Materials and methods
Twenty-nine patients followed by medical treatment (A), 25 preoperative (B) and 23 postoperative patients with PHPT (C), and 26 normocalcemic subjects (D) were included. Groups were assessed by measurements of flow-mediated dilation (FMD), carotid intima-media thickness (CIMT), serum levels of sCD40L, high-sensitivity CRP (hs-CRP), and interleukin-8 (IL-8).
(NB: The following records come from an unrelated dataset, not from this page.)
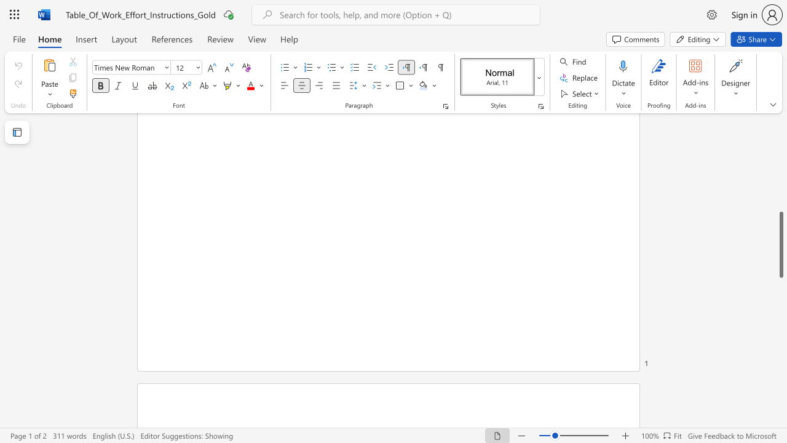  Describe the element at coordinates (780, 135) in the screenshot. I see `the scrollbar on the right side to scroll the page up` at that location. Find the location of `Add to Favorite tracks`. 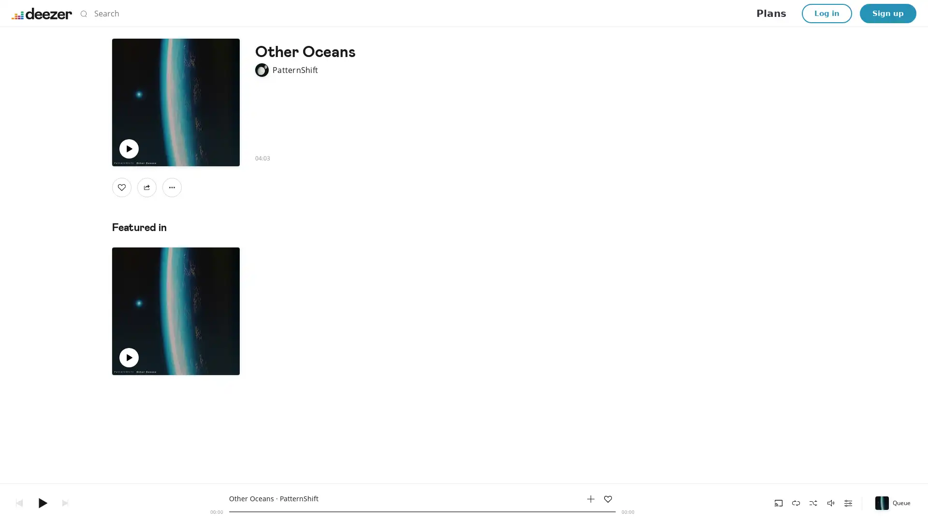

Add to Favorite tracks is located at coordinates (153, 358).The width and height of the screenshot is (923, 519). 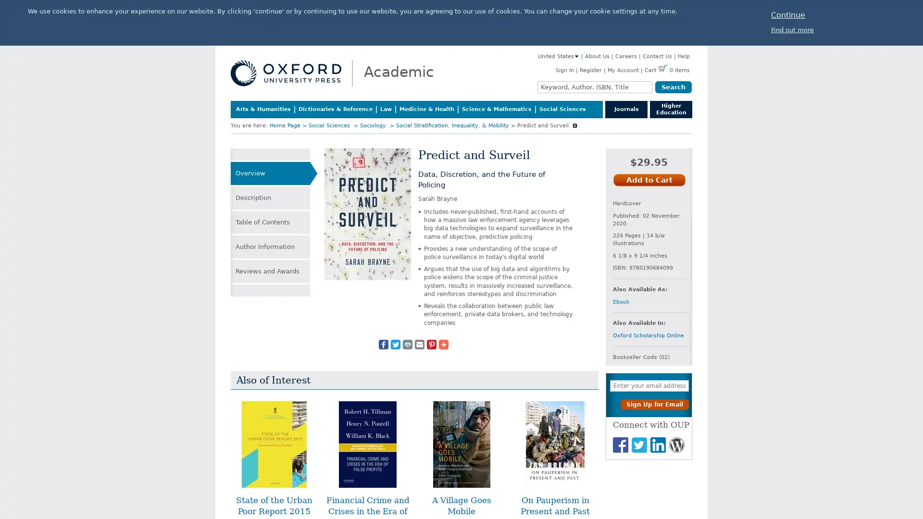 What do you see at coordinates (382, 344) in the screenshot?
I see `Share to Facebook` at bounding box center [382, 344].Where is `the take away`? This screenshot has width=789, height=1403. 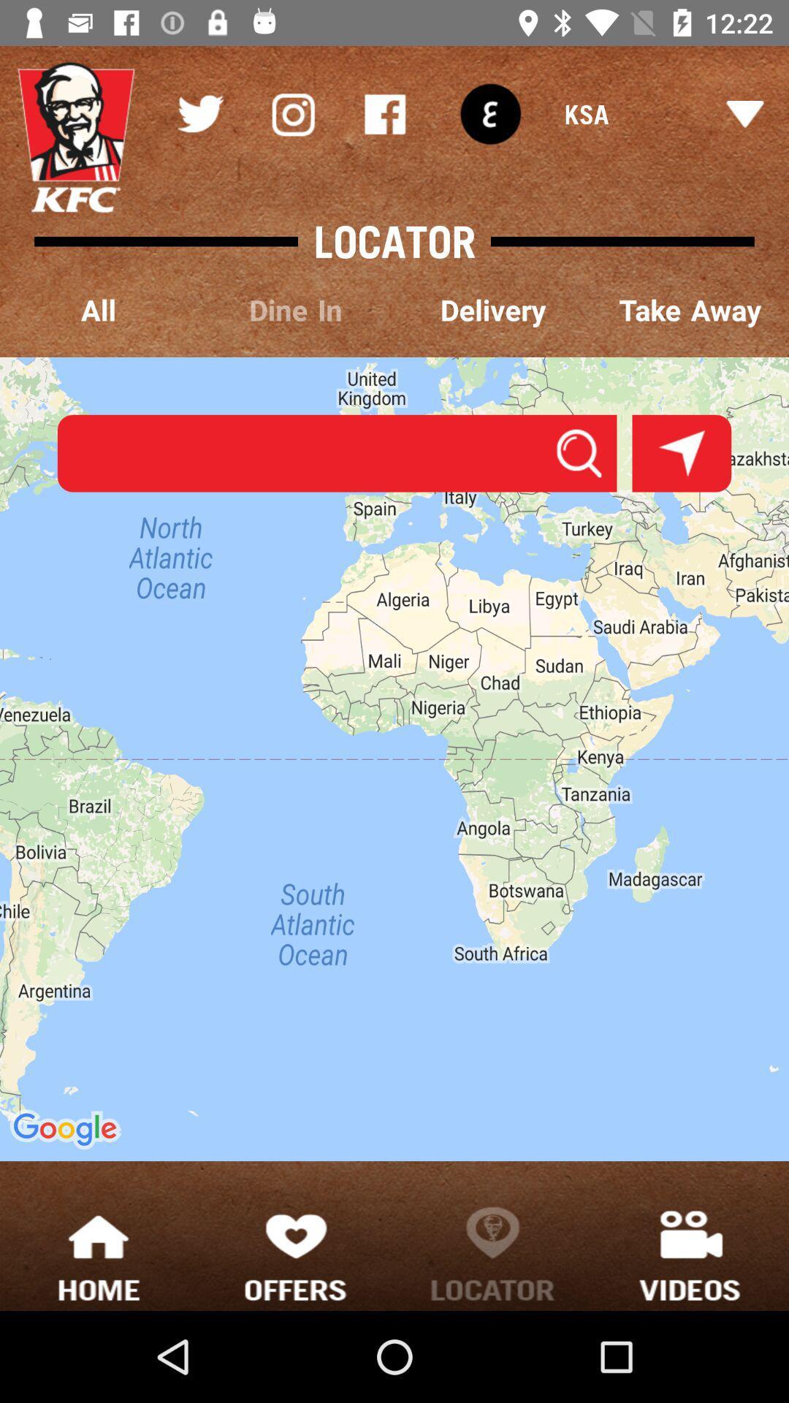 the take away is located at coordinates (690, 310).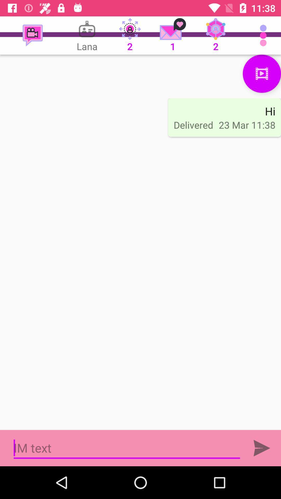  What do you see at coordinates (262, 448) in the screenshot?
I see `send message` at bounding box center [262, 448].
Thirteen patients with low levels of 25-hydroxy-vitamin D (25OHD) in the medical treatment group were assessed before and 3 months after vitamin D replacement.
Results
The median FMD was 5% in group A, 5.1% in group B, 7.6% in group C, and 7.7% in group D. The FMD measurement in group A was significantly lower than groups C and D (P = 0.02) and was similar to the FMD measurement in group B. FMD measurements of group B were not significantly lower than groups C and D. In 13 patients with low 25OHD in group A, the median FMD increased to 7.07% from 4.71% after vitamin D replacement (P = 0.02).
Conclusion
FMD was impaired in PHPT patients, particularly in the medically observed group. Vitamin D supplementation seems to provide improvements in FMD in medically observed PHPT patients with low 25OHD levels and this was the novel observation of our study.